À notre retour, Maud est bien embêtée. Elle a fait de la pâte à crêpe mais elle s’est un peu foirée.

 

« Aucun problème ! nous écrions-nous en cœur. Max et moi, on va rajouter de la levure et on en fera un beau gâteau ! Bon, et comme il n’y a pas de four dans la cuisine, on le fera au grill ! »

Oui, quand deux mecs ont une idée, aussi débile fut-elle, ils vont jusqu’au bout. Et j’aurais beau vous dire : « Visez la lune, si vous manquez vous toucherez les étoiles !  » ce coup-ci, c’était loin d’être le cas. Le résultat était immonde. Autant à la vue qu’au goût. et malgré tout les efforts que nous mettons dans notre égo pour le manger, je ne retenterai jamais plus un truc pareil.  

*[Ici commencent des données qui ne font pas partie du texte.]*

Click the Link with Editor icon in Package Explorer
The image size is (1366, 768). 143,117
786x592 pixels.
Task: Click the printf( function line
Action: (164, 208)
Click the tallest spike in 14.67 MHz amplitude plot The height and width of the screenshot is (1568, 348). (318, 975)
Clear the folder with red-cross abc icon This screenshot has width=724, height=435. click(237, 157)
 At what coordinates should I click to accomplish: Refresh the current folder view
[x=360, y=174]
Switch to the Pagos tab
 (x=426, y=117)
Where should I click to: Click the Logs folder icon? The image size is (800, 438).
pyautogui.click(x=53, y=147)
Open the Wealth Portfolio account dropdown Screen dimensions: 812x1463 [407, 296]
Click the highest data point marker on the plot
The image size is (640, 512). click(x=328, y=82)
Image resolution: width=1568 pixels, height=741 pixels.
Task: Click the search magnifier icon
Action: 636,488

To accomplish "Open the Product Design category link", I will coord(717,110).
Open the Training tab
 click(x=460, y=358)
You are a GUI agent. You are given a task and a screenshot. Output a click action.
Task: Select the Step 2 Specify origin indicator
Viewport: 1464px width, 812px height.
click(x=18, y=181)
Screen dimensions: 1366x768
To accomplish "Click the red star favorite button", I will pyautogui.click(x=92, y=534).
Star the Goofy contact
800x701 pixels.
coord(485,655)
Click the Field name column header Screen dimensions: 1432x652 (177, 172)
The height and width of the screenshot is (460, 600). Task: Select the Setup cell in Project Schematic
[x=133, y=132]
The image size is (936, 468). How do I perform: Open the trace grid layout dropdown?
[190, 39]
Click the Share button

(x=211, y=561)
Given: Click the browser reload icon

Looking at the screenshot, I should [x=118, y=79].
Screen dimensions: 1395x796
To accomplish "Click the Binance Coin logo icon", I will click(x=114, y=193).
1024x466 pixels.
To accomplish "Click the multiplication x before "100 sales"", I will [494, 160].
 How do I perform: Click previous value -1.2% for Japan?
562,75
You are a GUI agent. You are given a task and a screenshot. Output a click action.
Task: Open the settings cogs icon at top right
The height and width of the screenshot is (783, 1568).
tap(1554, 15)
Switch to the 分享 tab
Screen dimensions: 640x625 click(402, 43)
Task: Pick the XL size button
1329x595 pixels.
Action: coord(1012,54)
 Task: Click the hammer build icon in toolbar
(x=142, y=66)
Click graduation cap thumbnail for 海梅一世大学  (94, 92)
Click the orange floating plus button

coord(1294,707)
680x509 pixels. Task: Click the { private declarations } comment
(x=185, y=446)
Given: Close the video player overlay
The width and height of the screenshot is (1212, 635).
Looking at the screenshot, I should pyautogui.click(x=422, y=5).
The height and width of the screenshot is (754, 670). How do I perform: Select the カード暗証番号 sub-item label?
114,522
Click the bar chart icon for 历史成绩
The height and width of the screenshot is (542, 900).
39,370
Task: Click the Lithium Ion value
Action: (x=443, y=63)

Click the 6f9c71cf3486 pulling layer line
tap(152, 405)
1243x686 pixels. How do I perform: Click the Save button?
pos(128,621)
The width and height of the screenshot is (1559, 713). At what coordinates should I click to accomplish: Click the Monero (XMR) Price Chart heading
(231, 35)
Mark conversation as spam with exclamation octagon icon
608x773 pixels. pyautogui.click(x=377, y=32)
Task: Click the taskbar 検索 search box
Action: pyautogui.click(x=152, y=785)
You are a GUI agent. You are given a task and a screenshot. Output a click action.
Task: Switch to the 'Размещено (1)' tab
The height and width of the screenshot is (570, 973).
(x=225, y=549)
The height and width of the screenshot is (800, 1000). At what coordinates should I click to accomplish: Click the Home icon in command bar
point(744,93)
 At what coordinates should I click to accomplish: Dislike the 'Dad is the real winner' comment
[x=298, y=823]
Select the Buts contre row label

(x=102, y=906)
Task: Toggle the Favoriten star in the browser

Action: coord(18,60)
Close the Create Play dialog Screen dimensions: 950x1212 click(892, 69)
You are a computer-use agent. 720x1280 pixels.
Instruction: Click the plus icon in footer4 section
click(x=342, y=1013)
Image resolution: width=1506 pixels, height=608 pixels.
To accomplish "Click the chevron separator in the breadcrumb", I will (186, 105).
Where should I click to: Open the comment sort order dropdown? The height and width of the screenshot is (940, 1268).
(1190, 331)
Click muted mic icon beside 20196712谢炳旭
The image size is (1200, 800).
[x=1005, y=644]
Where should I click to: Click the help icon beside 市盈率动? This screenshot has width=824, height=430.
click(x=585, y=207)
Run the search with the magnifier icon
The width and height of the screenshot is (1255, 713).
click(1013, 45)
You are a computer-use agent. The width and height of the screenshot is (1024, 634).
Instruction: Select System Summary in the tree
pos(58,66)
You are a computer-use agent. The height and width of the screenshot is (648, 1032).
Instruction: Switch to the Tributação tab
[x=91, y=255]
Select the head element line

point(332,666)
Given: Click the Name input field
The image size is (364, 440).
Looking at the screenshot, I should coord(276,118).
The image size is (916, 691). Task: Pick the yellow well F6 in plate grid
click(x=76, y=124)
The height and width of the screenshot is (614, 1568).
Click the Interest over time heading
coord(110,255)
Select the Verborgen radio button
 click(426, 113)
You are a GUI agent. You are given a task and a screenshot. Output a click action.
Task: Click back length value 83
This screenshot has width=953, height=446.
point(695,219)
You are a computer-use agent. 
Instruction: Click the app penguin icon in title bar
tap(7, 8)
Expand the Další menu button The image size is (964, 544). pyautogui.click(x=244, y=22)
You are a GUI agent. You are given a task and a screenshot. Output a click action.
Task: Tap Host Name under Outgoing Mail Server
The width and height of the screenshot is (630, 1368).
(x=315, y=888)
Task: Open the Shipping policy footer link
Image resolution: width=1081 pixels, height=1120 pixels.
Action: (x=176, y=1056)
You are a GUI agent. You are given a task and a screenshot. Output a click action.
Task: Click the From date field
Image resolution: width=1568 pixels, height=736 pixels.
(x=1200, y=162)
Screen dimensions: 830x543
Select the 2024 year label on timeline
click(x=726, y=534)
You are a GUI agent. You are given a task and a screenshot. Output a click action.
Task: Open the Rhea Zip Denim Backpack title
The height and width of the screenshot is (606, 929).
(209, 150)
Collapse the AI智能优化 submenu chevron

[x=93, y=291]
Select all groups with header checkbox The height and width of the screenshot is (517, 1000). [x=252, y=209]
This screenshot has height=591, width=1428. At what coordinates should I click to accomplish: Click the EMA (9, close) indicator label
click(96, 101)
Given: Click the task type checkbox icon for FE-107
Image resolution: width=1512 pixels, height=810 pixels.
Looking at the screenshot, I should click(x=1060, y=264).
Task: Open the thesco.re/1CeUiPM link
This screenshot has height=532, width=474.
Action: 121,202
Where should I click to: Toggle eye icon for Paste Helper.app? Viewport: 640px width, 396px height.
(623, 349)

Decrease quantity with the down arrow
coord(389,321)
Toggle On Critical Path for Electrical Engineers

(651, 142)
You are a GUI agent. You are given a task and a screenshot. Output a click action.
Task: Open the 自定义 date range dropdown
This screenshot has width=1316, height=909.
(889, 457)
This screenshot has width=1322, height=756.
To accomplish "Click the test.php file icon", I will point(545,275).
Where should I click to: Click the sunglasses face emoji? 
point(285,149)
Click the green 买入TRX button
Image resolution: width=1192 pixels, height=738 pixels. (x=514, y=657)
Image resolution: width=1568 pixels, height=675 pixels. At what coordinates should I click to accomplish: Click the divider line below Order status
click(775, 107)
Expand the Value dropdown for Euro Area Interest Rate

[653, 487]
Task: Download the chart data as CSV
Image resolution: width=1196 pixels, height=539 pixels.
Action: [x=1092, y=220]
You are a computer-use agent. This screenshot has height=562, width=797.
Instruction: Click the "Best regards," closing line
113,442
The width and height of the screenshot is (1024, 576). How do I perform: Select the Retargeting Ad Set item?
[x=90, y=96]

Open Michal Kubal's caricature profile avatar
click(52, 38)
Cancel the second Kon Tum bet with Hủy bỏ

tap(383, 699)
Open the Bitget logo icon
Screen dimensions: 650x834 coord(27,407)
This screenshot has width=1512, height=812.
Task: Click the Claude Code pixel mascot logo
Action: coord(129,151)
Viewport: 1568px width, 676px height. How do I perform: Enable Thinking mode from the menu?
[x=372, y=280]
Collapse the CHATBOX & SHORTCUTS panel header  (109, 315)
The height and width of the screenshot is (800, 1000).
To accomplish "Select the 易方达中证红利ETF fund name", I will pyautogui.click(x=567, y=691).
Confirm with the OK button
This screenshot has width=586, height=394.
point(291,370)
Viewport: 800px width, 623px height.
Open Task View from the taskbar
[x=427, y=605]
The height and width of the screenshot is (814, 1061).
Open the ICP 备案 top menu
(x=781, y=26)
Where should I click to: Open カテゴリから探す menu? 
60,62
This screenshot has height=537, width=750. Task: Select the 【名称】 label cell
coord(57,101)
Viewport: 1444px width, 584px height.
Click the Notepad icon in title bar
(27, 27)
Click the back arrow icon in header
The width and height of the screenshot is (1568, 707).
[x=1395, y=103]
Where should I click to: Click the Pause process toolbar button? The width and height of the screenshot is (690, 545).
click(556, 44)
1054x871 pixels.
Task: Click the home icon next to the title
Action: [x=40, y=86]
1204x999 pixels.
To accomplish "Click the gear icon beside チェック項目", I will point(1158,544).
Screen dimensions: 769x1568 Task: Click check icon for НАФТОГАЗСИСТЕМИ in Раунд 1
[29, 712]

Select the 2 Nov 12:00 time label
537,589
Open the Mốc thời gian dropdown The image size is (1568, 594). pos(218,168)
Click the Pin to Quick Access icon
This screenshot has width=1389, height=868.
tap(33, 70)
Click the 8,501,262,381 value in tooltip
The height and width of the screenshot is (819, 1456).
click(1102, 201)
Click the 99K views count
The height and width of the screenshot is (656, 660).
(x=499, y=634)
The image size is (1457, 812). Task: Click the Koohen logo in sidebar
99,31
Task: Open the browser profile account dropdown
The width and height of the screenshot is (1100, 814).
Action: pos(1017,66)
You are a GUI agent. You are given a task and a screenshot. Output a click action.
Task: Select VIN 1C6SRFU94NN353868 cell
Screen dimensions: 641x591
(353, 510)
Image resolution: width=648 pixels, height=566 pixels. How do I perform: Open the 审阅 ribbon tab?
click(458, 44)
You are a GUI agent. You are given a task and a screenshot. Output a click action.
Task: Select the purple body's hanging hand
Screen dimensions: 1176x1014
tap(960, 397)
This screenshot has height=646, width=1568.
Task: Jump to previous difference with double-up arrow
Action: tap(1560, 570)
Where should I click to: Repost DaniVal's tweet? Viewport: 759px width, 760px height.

Max et Myriam partent demain. Notre dernière soirée ? Nous la passons à jouer à un jeu de carte aux règles pour le moins troubles avec une allemande ne parlant pas la langue à côté de la cheminée de tourbe et de son foyer crépitant. Cette soirée reste à jamais gravée dans ma mémoire.

Je passe une journée de plus, bois une dernière Guinness avec Maud, puis vient le moment pour moi de poursuivre mon aventure.

Je n’avais prévu de rester que quelques jours ici. L’endroit est tellement incroyable que j’y ai passé une semaine. Trouver un meilleur endroit que celui-ci me semble impossible, mais malgré tout, je ne suis pas prêt à m’installer où que ce soit. Je quitte avec regret cet endroit fantastique, la tête chargée de souvenirs et les yeux plein d’étoiles. Le monde m’appelle.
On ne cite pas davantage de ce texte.